Vários deles colocaram nas suas previsões de orçamento para a temporada que está começando verba proveniente de bilheteria que não é compatível com a realidade. Continuarão, então, com graves problemas financeiros. Outros foram mais precavidos e já estão esperando a queda de receita. Mas todos se unem no desejo de que tudo volte ao normal o mais rápido possível.

Com o calendário completamente modificado por causa da pandemia, não há nem tempo para pensar em alternativas. Os jogos continuam acontecendo um atrás do outro com os portões fechados. Só assim os times poderão receber o dinheiro que vem da TV e de premiações por eventuais conquistas —receitas que sempre foram relevantes e hoje são as únicas que podem ser previstas.

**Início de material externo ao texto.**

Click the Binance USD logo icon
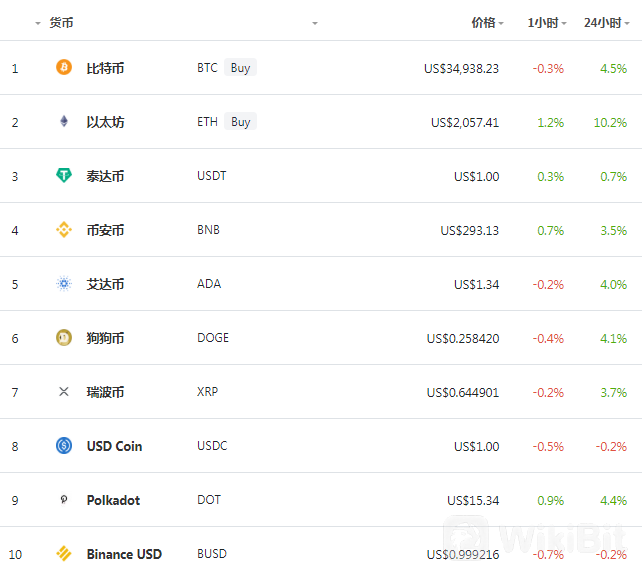The height and width of the screenshot is (579, 642). (64, 554)
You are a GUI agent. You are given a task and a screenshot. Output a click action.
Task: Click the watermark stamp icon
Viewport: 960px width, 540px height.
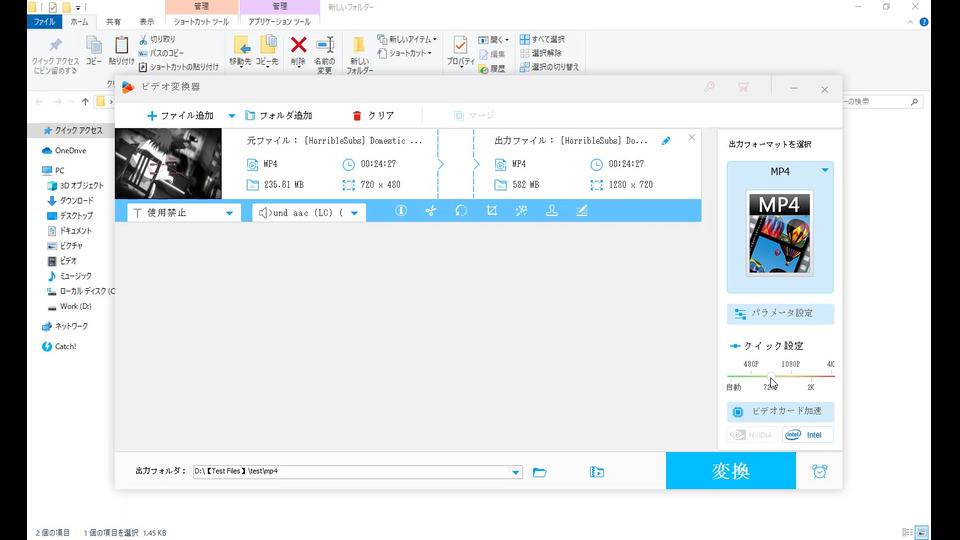pos(551,211)
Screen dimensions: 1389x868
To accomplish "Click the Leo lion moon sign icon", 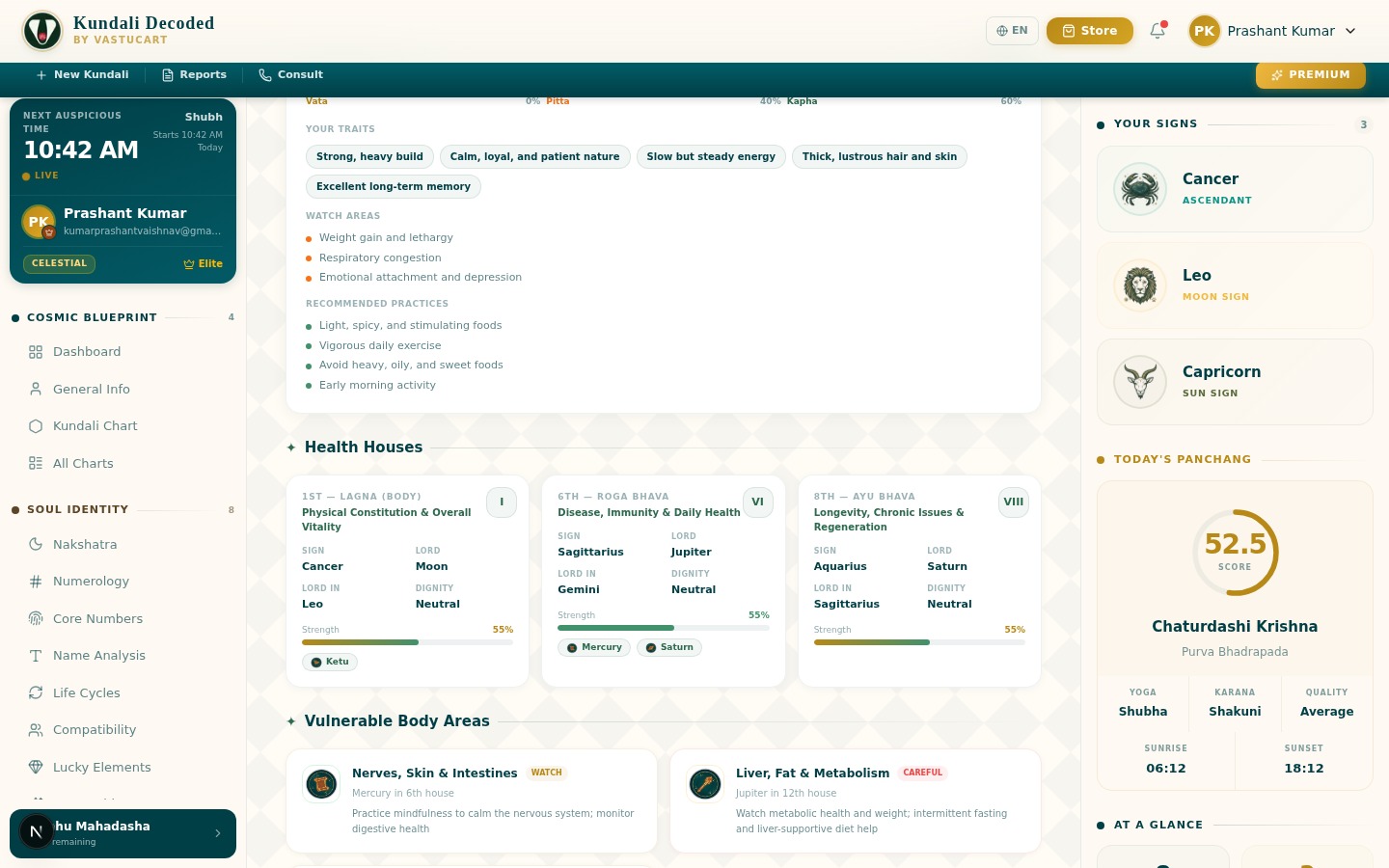I will 1140,285.
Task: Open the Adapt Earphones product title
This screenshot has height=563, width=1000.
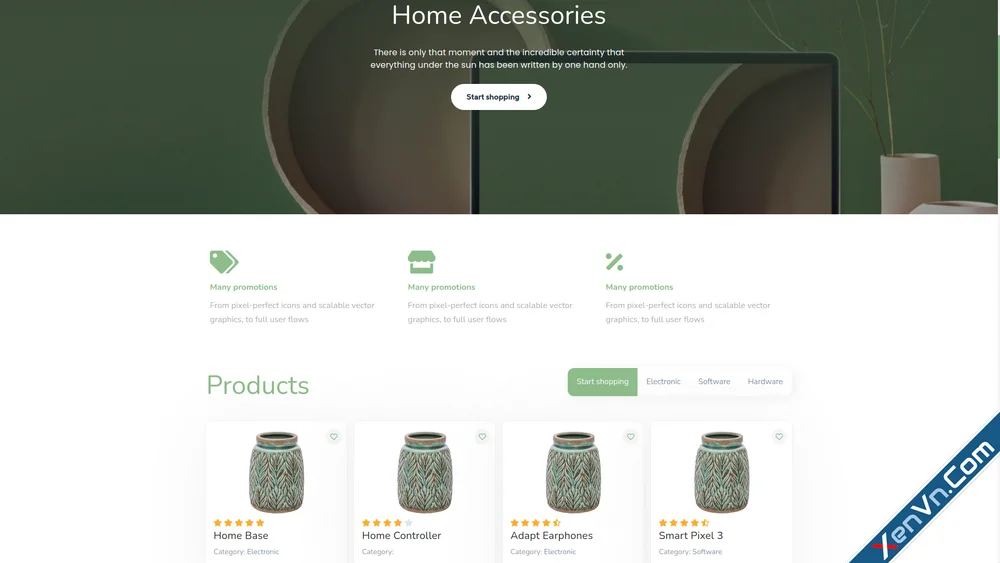Action: (x=552, y=536)
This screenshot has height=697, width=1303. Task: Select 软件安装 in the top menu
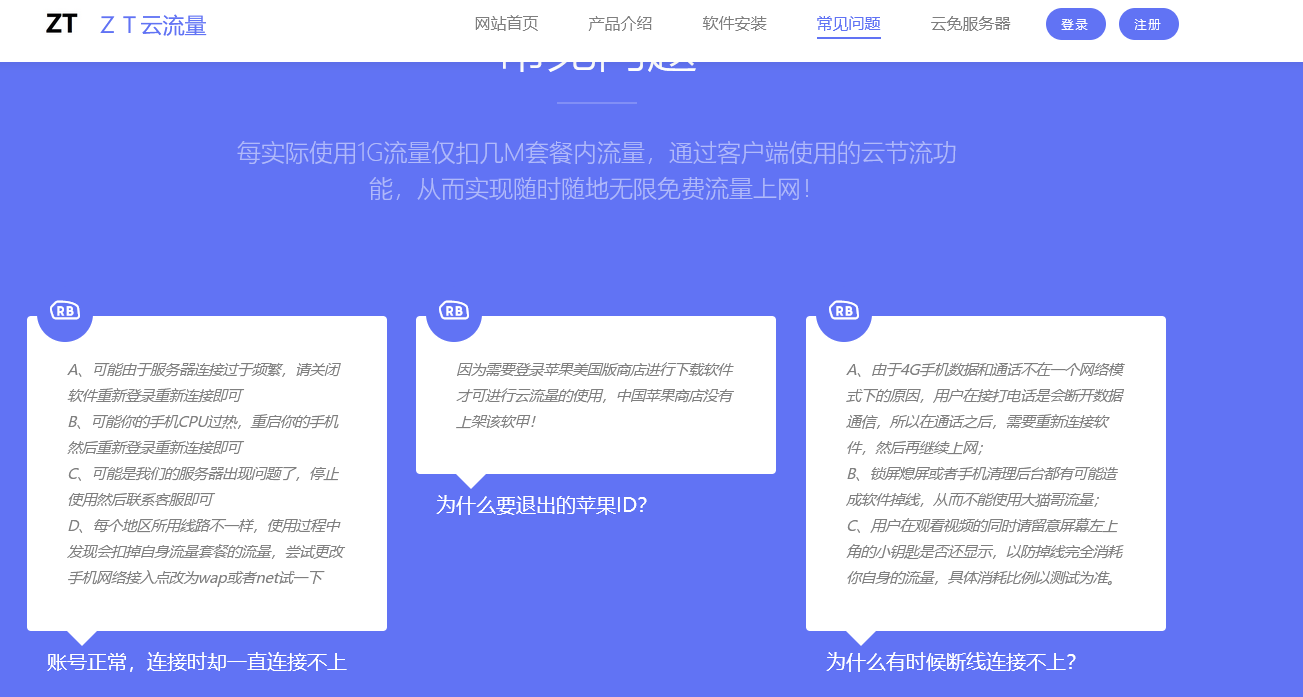[734, 24]
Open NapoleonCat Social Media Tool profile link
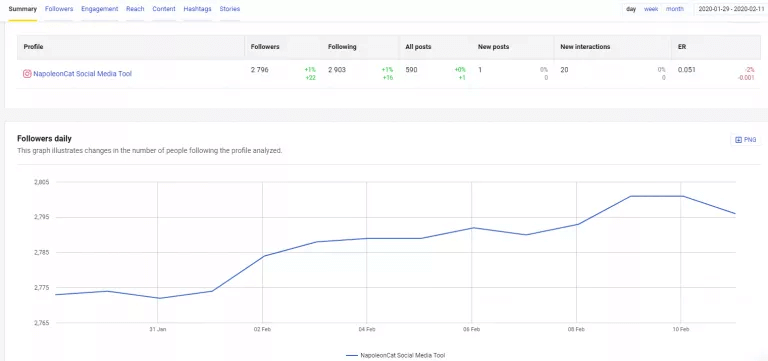The image size is (768, 361). 82,74
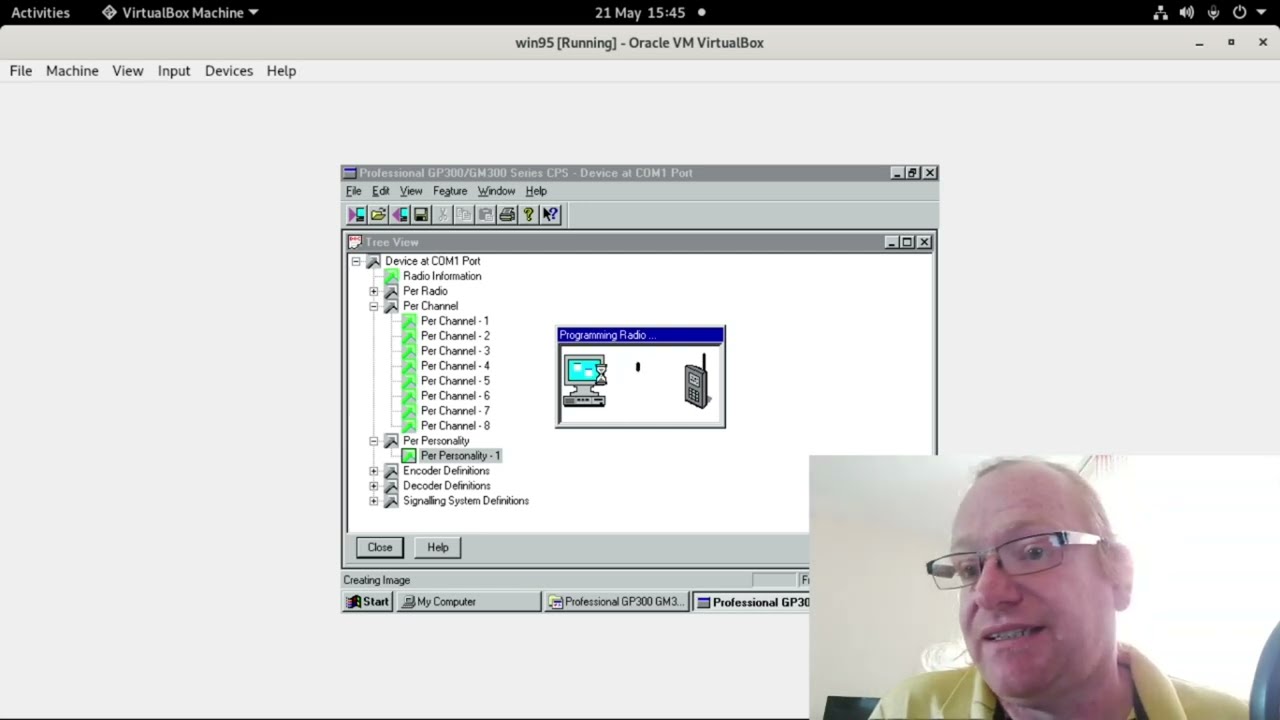Image resolution: width=1280 pixels, height=720 pixels.
Task: Click the Help button below tree
Action: [438, 547]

Como a crise afeta o mundo inteiro, clubes internacionais também apertaram os cintos e gastam menos em contratações, outra receita muito importante dos brasileiros. Neste caso, vários atletas devem ser vendidos por preços menores do que os que seriam praticados em condições normais, pois essa é a única solução para tentar diminuir o tamanho do buraco.